▸ TASK OBJECTIVE: Every line with the string "международного" must be copied from the entries below.

▸ DATA SECTION:

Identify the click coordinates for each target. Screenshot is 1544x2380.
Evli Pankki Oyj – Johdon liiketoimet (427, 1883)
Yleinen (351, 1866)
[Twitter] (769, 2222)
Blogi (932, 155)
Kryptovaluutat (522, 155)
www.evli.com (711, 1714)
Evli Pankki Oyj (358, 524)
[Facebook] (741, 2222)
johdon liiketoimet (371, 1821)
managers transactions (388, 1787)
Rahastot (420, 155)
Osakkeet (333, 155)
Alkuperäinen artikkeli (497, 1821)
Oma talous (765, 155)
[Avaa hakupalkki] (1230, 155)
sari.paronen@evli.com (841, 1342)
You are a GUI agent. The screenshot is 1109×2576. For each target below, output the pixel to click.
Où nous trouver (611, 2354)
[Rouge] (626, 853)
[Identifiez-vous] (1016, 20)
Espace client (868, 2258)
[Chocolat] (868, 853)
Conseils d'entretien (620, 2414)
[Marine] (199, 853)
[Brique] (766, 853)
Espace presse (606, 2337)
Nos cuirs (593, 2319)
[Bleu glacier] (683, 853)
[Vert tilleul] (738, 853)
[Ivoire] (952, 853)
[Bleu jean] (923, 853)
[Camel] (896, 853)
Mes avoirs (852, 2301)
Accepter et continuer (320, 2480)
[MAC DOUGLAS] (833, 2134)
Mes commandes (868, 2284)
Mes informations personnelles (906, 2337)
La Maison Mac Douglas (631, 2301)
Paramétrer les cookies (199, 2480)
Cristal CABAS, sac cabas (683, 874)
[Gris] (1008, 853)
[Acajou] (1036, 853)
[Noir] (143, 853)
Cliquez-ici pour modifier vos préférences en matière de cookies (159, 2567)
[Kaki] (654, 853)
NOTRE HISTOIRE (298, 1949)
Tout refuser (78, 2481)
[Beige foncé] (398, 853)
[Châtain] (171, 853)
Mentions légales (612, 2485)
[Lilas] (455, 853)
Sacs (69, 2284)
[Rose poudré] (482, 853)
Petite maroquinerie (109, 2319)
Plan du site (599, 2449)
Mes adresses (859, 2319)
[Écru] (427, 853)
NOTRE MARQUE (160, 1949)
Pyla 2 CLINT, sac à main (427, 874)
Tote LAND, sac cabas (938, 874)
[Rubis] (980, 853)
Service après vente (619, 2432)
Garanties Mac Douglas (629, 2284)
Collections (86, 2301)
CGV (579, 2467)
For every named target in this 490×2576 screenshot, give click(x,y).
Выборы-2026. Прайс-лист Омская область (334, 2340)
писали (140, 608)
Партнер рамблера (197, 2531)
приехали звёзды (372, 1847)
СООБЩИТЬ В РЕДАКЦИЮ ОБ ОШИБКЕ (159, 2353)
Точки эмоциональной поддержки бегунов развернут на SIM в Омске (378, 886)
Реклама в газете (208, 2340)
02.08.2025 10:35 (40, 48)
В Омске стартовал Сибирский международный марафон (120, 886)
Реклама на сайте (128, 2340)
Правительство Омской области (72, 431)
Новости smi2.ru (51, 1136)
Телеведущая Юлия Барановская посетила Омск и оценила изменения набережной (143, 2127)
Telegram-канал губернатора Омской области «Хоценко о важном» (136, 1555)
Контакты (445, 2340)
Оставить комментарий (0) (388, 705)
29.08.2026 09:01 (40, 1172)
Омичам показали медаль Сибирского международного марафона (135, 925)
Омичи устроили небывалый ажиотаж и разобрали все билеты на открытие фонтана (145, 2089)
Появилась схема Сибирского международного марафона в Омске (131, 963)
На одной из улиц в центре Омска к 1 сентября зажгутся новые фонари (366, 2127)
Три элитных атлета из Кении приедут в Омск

▸ WORKED SOLUTION:
Омичам показали медаль Сибирского международного марафона (135, 925)
Появилась схема Сибирского международного марафона в Омске (131, 963)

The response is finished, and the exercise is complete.